What needs to be done:
Using the passage below on Buddhism and abortion, mark each statement yes if it agrees with the passage or no if it does not, and quote the exact words from the passage that decide it. (a) The writer grants that the early Buddhist scriptures seem somewhat pro-life. (b) The writer holds that a Buddhist must equate a presentient fetus with a sentient human. (c) The writer says Buddhism always prohibits ending one form of life in the service of others.

I grant that the early Buddhist scriptures do seem to have a somewhat pro-life orientation. Yet, on closer inspection, I'm not sure the footing is there mostly because of the lack of a theory of ensoulment. Furthermore, had Buddhists of the time faced the bewildering medical possibilities of the late twentieth century, I'm not at all sure how doctrine would have evolved. For example, anencephaly, PVS and various other comatose conditions where patients exist in only the most minimal sense and on life support, not to mention transplant surgery, the advances in human genetics, and so on surely pose a challenge to traditional ways of regarding the human body. Many of these cases are, to my mind, simply waved aside by Keown (or his version of Buddhism). To claim that the pro-life stance of Buddhism simply means that PVS patients are fully alive (15) is not to do justice to the complexities of the cases or of Buddhism, both of which suggest that 'life' is an extremely complex 'dependently arisen' phenomenon. (16)
Either we are intentionally taking life or we are not, and if we are, then we violate Buddhism's First Precept. The response a Buddhist may make, such Ochiai Seiko's above, is in essence, "Yes, we should always avoid the ending of a life, no matter how insignificant it may seem." But 'life' is an ambiguous term, and the ending of one form of life in the service of others is not necessarily prohibited in Buddhism. And if one's intention is not so much to end a life as to rescue others, then we are not dealing with a simple case of intentionally killing. In other words, compassionate action will always involve weighing up the full range of circumstances that bear on a situation or action. On this view, the point of the First Precept is to disqualify intentional killing where the clear purpose is to end an individual life. Such an action can never be compassionate in Buddhist eyes. However, questions as to the status and nature of the lives one weighs in such tricky situations where interests clash are obviously relevant. If we are talking about the lives and interests of mothers and fetuses, fetuses and families, or fetuses and communities (such as in times of famine), then we are directly faced with the issue of the relative moral standing of different sorts of life. What I have argued here is that because Buddhism allows a distinction between the biological basis of life and its higher cognitive as well as affective aspects and insists that an individual human life requires the conjunction of all such aspects, no Buddhist need equate a presentient fetus with a sentient human. Thus, Ochiai's insistence that in dealing with the messiness of everyday living, abortion may qualify as a compassionate response need not contradict Buddhist principles. Especially if we are dealing with the material platform of an individual being before the point of cerebral development sufficient for the developed capacity for consciousness, then the moral seriousness of its claim to life may well be outweighed by other considerations.

Recorded information:
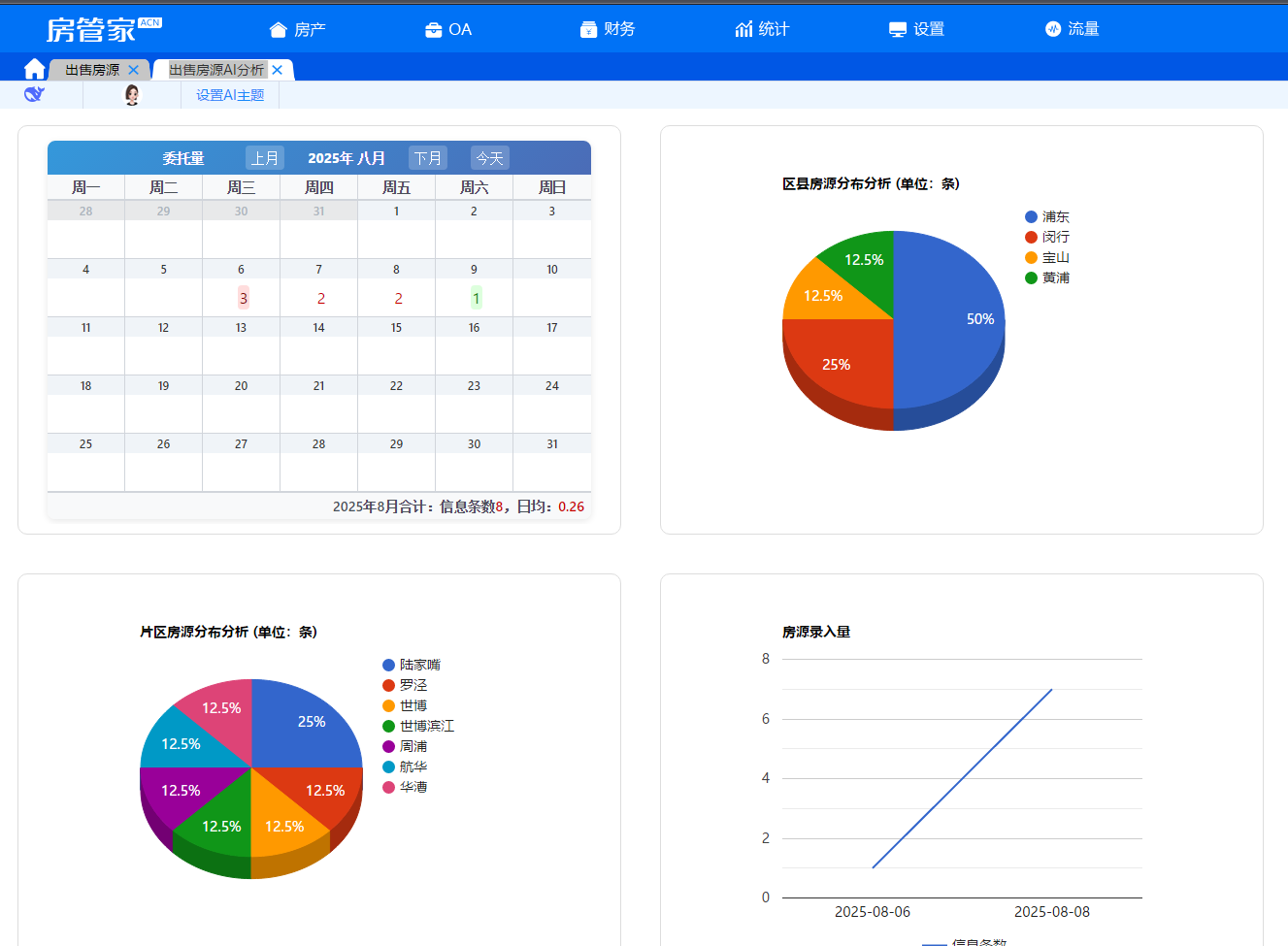The image size is (1288, 946).
Task: Toggle 浦东 legend entry in district chart
Action: [x=1055, y=217]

Response box:
(a) Yes: "I grant that the early Buddhist scriptures do seem to have a somewhat pro-life orientation."
(b) No: "no Buddhist need equate a presentient fetus with a sentient human."
(c) No: "the ending of one form of life in the service of others is not necessarily prohibited in Buddhism."